*** Opening of Records shown ***

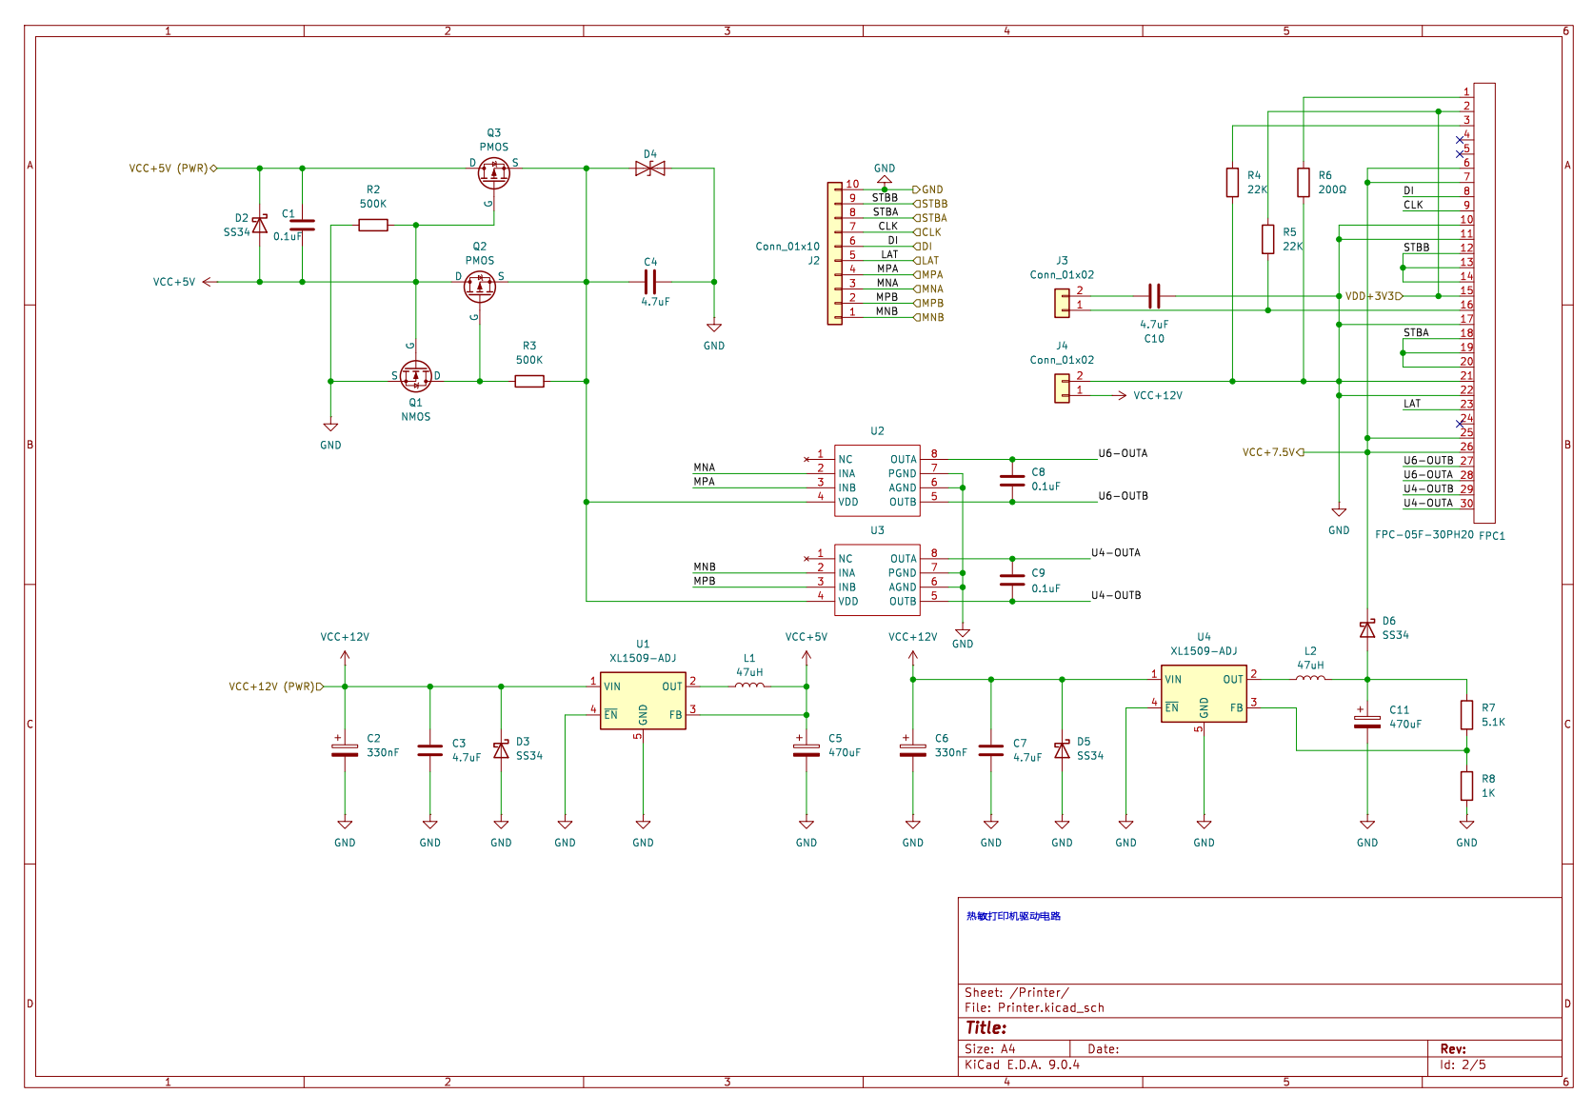
Task: Select the VCC+12V (PWR) input label
Action: (x=271, y=686)
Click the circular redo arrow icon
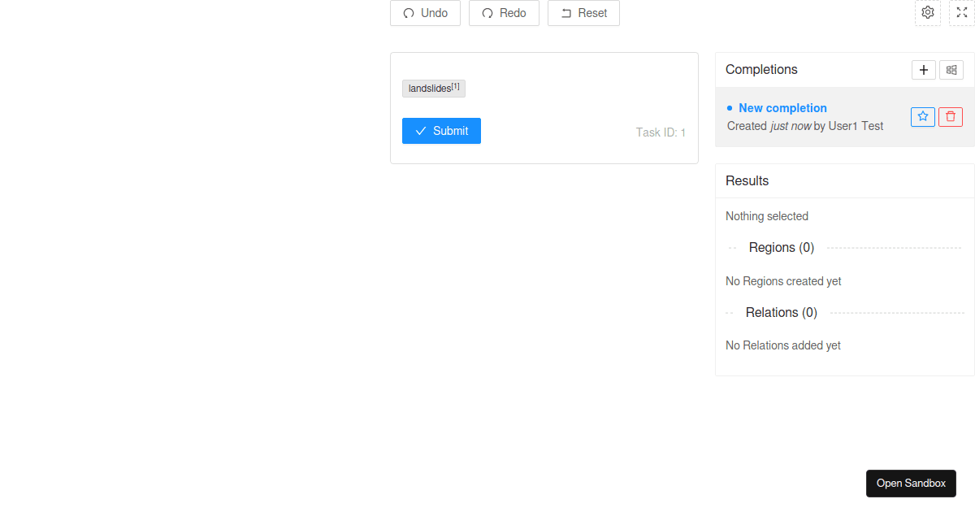The height and width of the screenshot is (512, 975). pos(486,13)
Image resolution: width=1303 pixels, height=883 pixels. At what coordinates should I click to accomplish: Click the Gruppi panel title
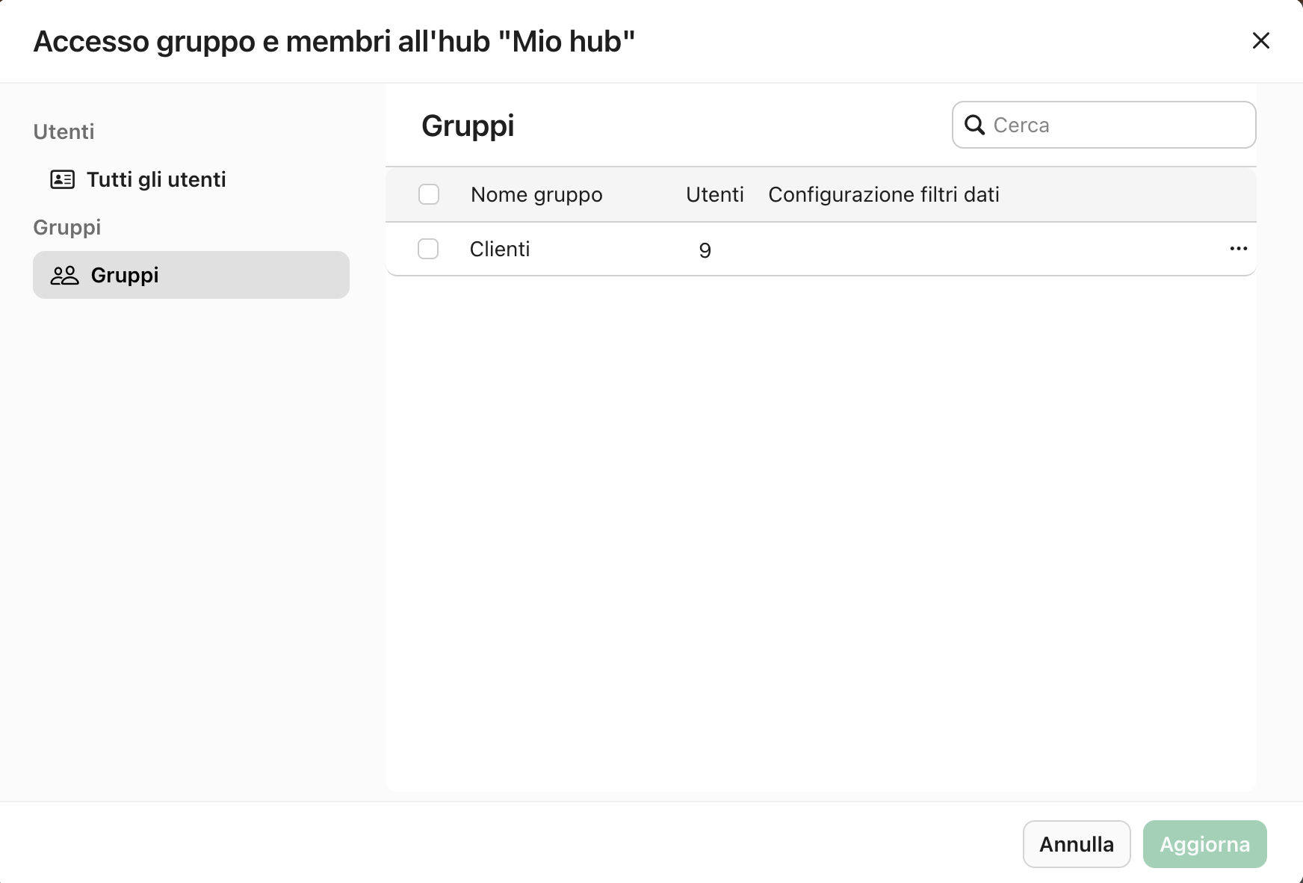pos(467,125)
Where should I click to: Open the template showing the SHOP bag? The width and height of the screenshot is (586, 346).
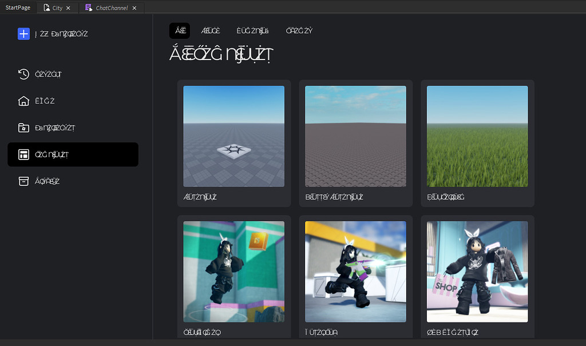coord(477,272)
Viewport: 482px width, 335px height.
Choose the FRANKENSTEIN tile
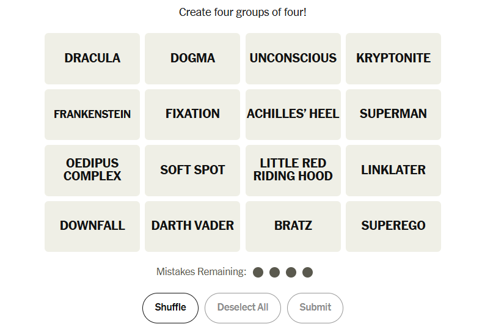pos(92,114)
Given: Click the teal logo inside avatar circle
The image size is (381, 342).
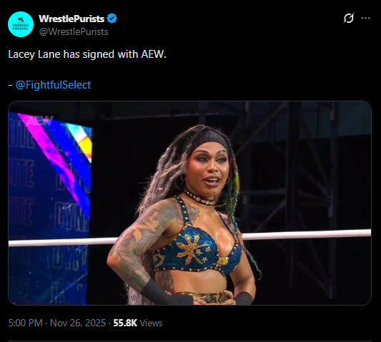Looking at the screenshot, I should pos(21,24).
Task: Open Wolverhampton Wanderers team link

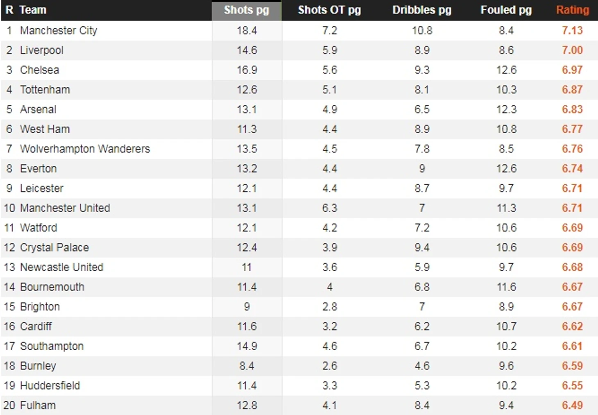Action: click(85, 149)
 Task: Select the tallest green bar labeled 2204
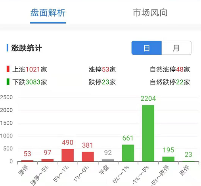(148, 133)
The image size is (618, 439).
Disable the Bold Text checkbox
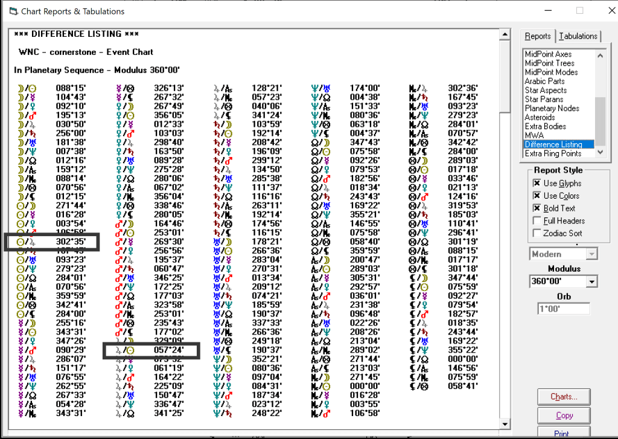[537, 208]
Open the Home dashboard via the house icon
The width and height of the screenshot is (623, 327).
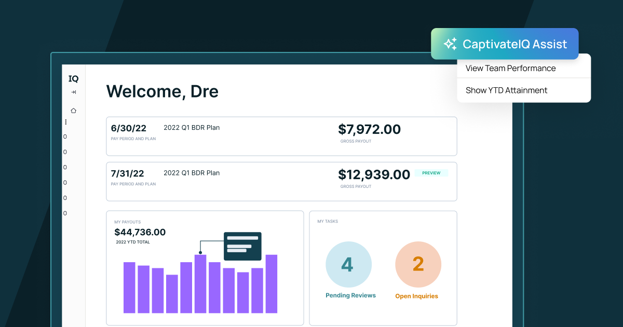tap(73, 111)
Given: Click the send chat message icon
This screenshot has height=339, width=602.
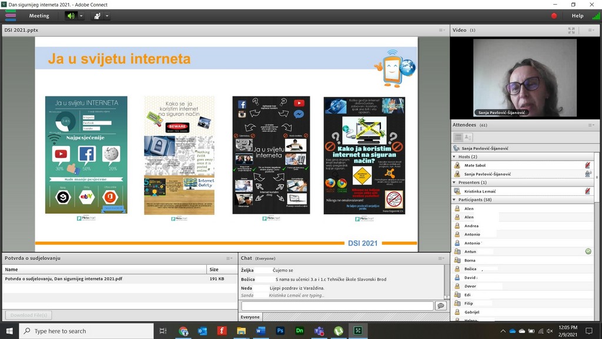Looking at the screenshot, I should pos(440,306).
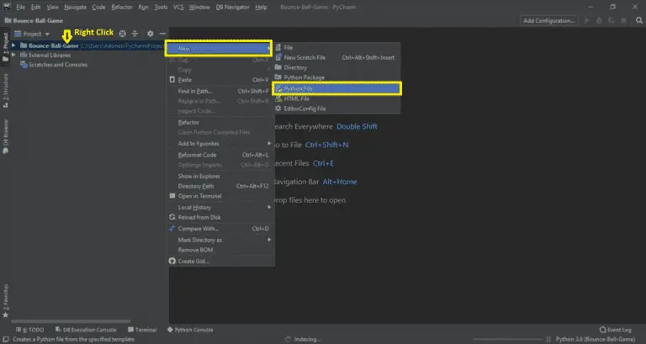Open the Project view dropdown
Screen dimensions: 646x344
(x=35, y=34)
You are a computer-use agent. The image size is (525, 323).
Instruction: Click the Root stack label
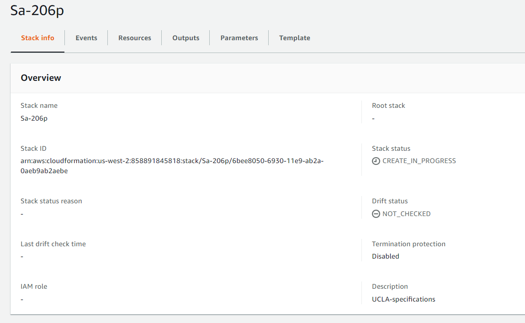[x=388, y=106]
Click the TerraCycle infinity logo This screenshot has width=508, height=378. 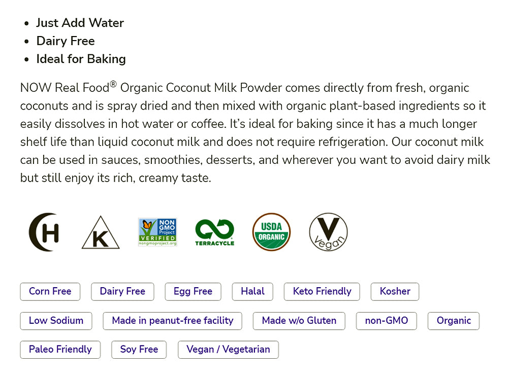click(214, 232)
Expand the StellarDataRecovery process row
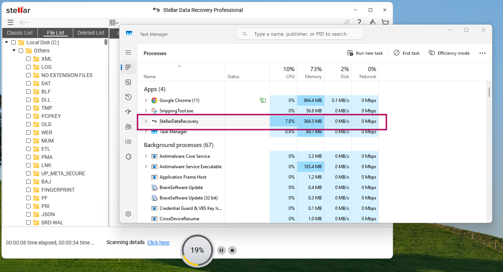Viewport: 503px width, 272px height. pos(146,121)
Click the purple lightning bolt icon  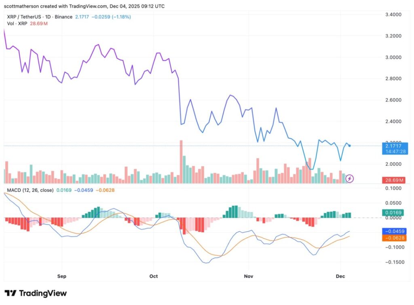coord(351,178)
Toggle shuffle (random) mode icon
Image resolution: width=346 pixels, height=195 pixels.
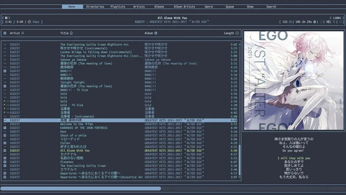point(328,22)
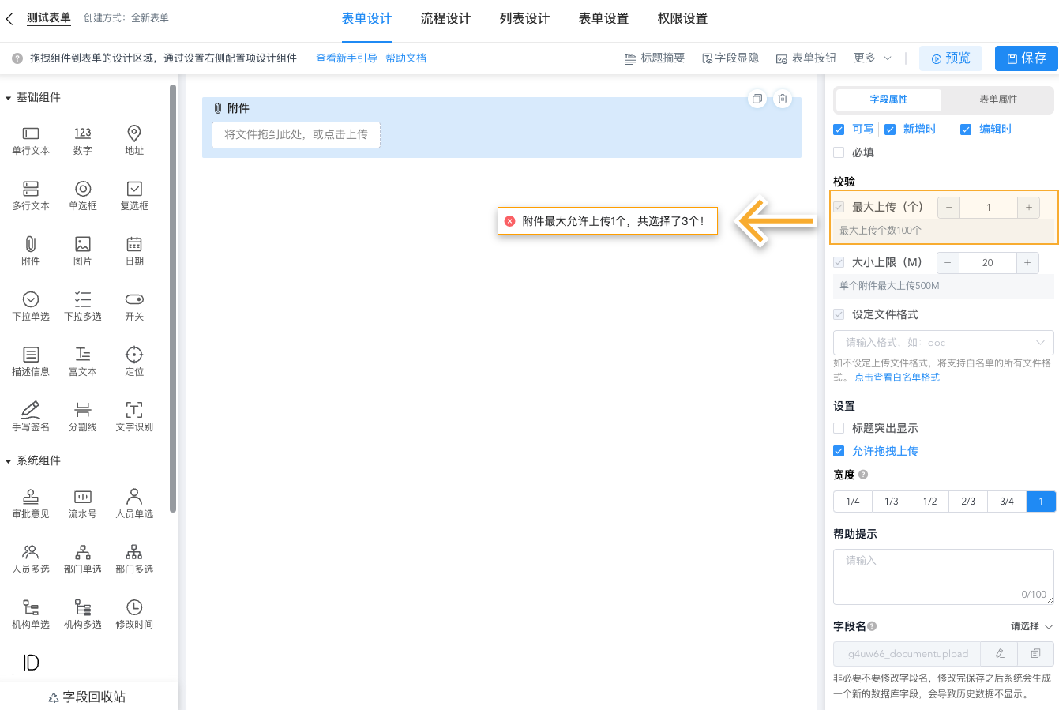Image resolution: width=1059 pixels, height=710 pixels.
Task: Enable 标题突出显示 setting
Action: pos(838,428)
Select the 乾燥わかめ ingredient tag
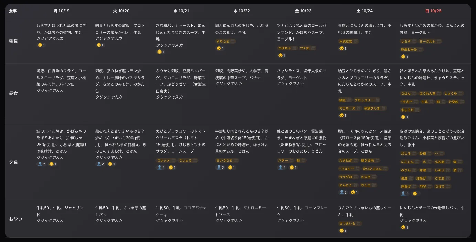476x242 pixels. pyautogui.click(x=412, y=49)
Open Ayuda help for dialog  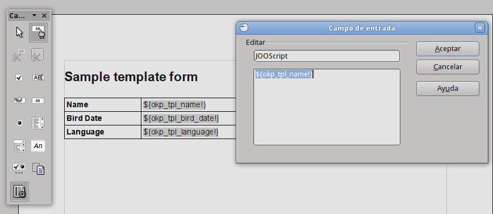[448, 89]
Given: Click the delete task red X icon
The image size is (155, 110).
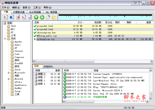Looking at the screenshot, I should click(x=24, y=18).
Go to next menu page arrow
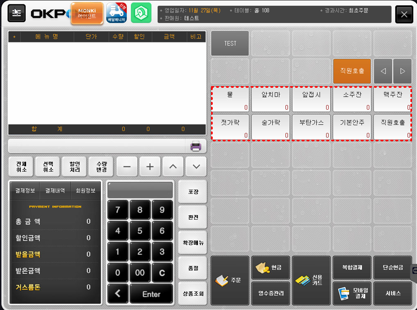 click(x=403, y=71)
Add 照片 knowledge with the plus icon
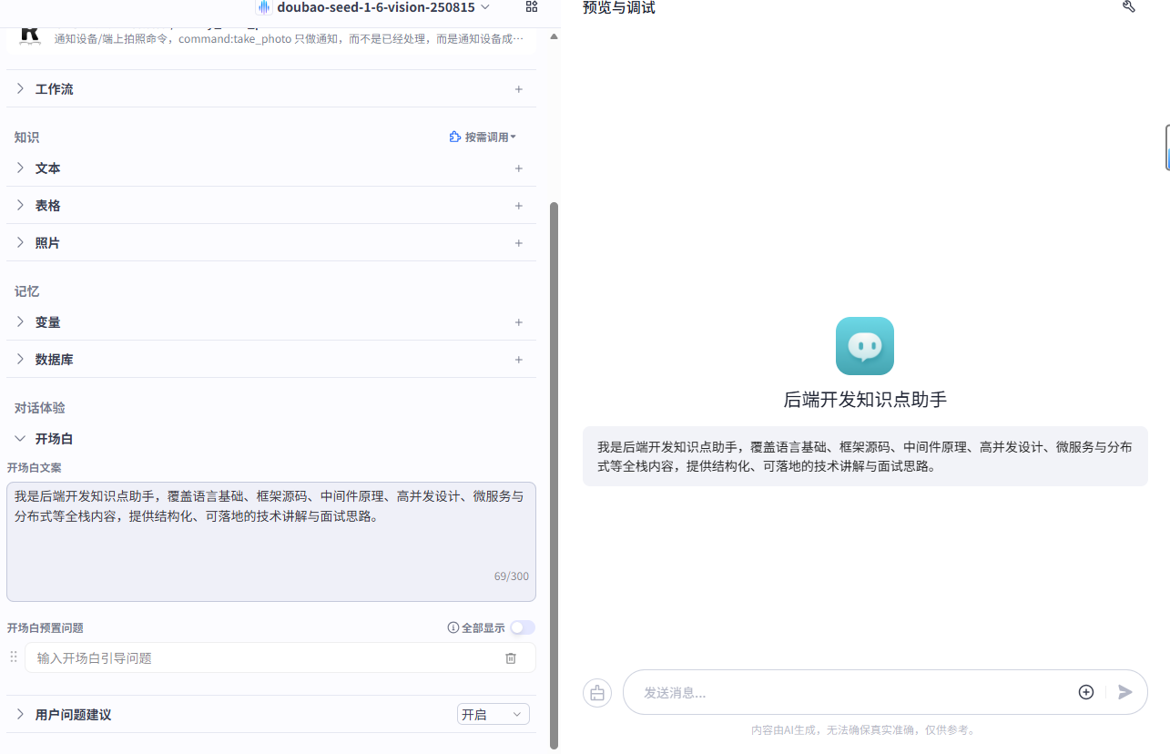 tap(519, 242)
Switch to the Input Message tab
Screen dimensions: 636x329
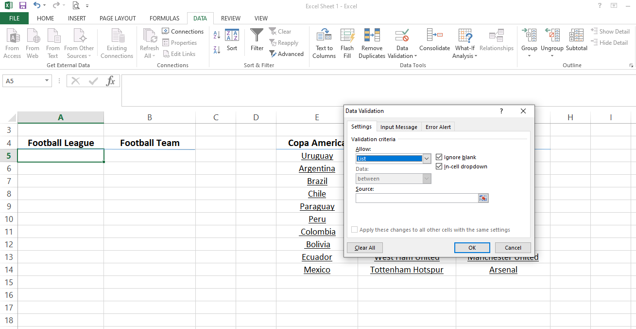coord(398,127)
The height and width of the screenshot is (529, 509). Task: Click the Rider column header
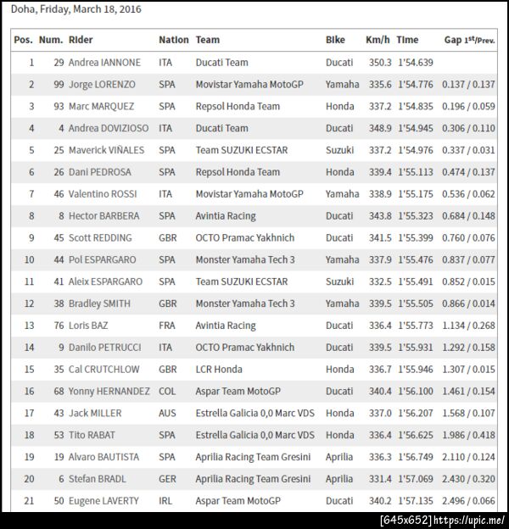[81, 40]
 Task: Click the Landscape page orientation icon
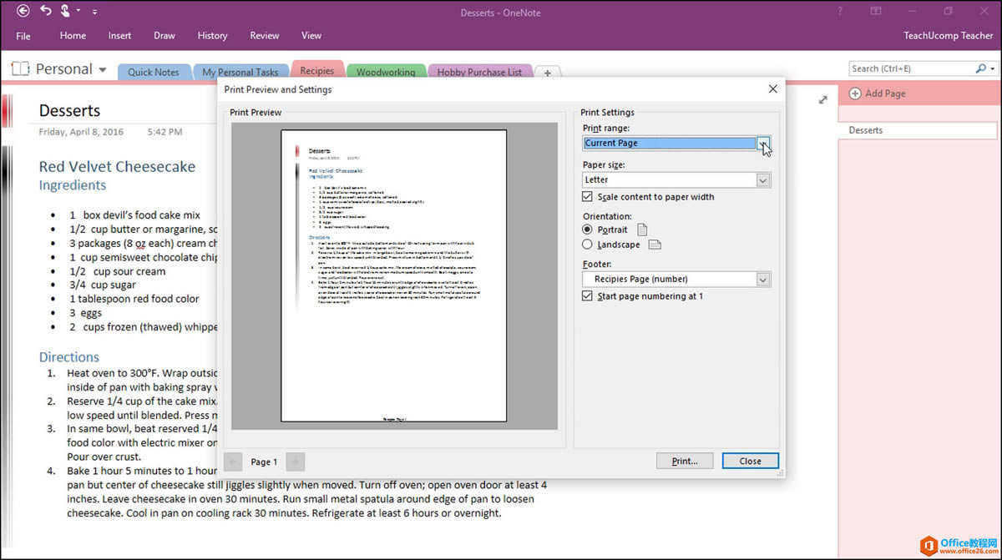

*** Close of Records shown ***

» Your instructions:
Once you find the string "Given" in a line of the records, copy that line.

» Finished exercise:
Given: Click the teal logo inside avatar circle
Given: Click the send chat message icon
Given: Click the delete task red X icon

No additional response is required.